Quién lo impide
Cine - SeriesJonás Trueba

Quién lo impide

9 / 10
Daniel Grandes — 23-12-2021
Empresa — Los Ilusos Films
Fotografía — Cartel de la película

Es complicado salir de “Quién lo impide”, lo nuevo de Jonás Trueba (“La virgen de agosto”, “La reconquista”), sin tener la sensación de haber experimentado una excepción, una rara avis dentro un circuito de exhibición nacional que este año, paradójicamente, parece haber apostado por ellas. Lo excepcional de esta propuesta va mucho más allá de su extensa duración de casi cuatro horas, reclamo e inconveniente a partes iguales, que parecía invocar para muchos el componente del desafío cinéfilo en el que podríamos denominar el efecto “vi ‘Sátántangó’ de Béla Tarr del tirón”. Pero eso es lo de menos, por mucho que considero que no está de más confirmarte a ti, lector interesado en adentrarte en esta relectura cinematográfica del mítico tema de Rafael Berrio, que los minutos se vuelven vaporosos, completamente ausentes de carga, cuando uno se enfrenta al último experimento de Trueba. Porque “Quién lo impide” no es más que un monumento sobre el tiempo o, más bien dicho, el testimonio audiovisual de la construcción del mismo.

Y es que Trueba se desentiende tanto de la ficción como del documental –ni en la idea ni en la cosa– en el momento en el que los focos se ciñen sobre los personajes antes incluso de que estos se enciendan. Lo que se inmortaliza aquí es el proceso de ideación del relato adolescente ideal siendo consciente de que ese es, de una forma borgianamente paradójica, el relato adolescente ideal (la película perfecta es aquella que nace justo antes de que la cámara se encienda). Es decir, de forma brillante se detecta que la mejor manera de reivindicar la mirada joven no es coreografiar un simulacro de la misma en el terreno de lo ficticio, sino filmar cómo la propia mirada joven se articula; cómo desea, cómo sufre y, sobre todo, cómo se transforma. El actor subordina a su personaje dentro del fotograma, siendo a veces difícil distinguirlos, para poner siempre en primer plano la voluntad adolescente de que esta ficción sea, por fin, representativa de aquello que los jóvenes son (o eran).

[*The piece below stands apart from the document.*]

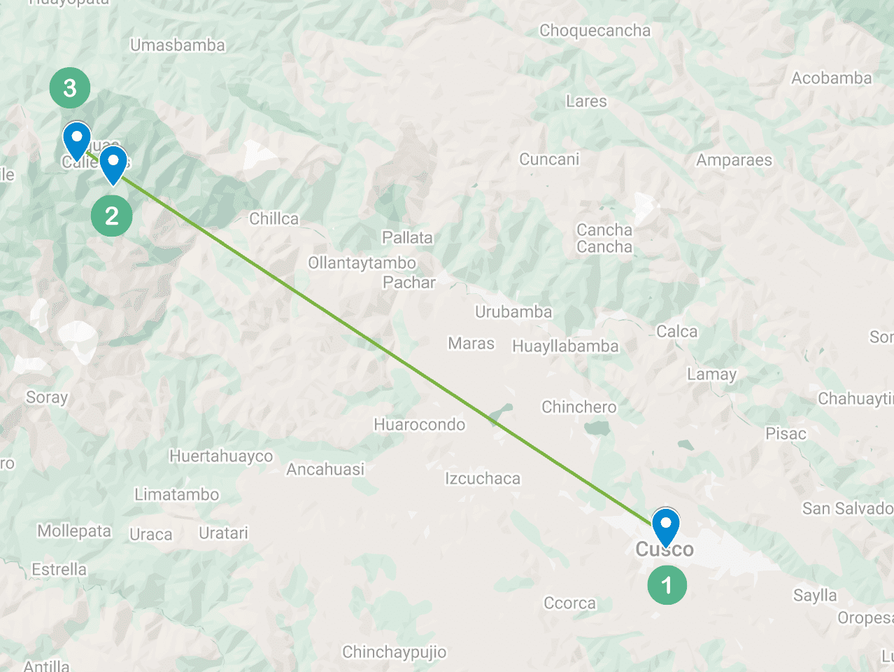Click the Soray map label

coord(47,398)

De hecho hay parte de la grandeza de “Quién lo impide” que brota del propio sinsentido de su propósito. La película se va dando cuenta poco a poco, conforme el tiempo pasa y los protagonista crecen, de la imposibilidad de cristalizar las necesidades de una generación que es, por definición y necesidad, efímera y cuya ideología metamorfosea vertiginosamente, por mucho que a veces no seamos conscientes de ello. Son entrañables esos momentos en los que, ya no sólo el espectador es capaz de comprobar cómo los discursos se moldean con el paso de los años, sino que son los propios protagonistas quienes reaccionan diegéticamente a ellos, siendo capaces de corregirse a sí mismos, abrazando la contradicción como característica fundamental de nuestras historias. Hablar de la juventud es, para Trueba, hablar de aquello imposible de atrapar. Como decía antes, el tiempo adolescente es vaporoso, confuso pero, por lo tanto, mágico (casi onírico) de alguna forma.

Por eso es tan valioso este monumento fílmico que, imitando la esencia de las mastodónticas pirámides egipcias, aspira al fáustico ejercicio de la inmortalidad de lo pasajero o, simplemente, a la eterna juventud (“yo soy adolescente todavía”, declara el director). Y es que dejando de lado lo admirable de la propuesta de Trueba, la película alcanza su esencia, ese momento de incalculable fotogenia, cuando la pantalla de cine se convierte de la nada en un espejo proustiano. El pasado de los protagonistas nos remite, desde sus gestos y detalles, al nuestro propio con una potencia y efectividad que estas palabras no pueden llegar a describir en una crítica (la famosa magia del cine, dirían algunos). No sé hasta qué punto el cineasta era consciente de que retratar la adolescencia era regalar al público un reencuentro con una faceta de nosotros mismos que, debido a su ansia de superar lo infantil y alcanzar cuanto antes lo adulto, parecía yacer ya en el limbo del olvido. El yo adolescente es un yo a la deriva, un yo que transiciona de un antes a un después. Por eso el verme en la pantalla y, en un ejercicio de plano/contraplano, verme a la vez en la butaca me produce irremediablemente una sonrisa. Lo que hemos sido y lo que somos en diálogo, como en el mejor de los cines.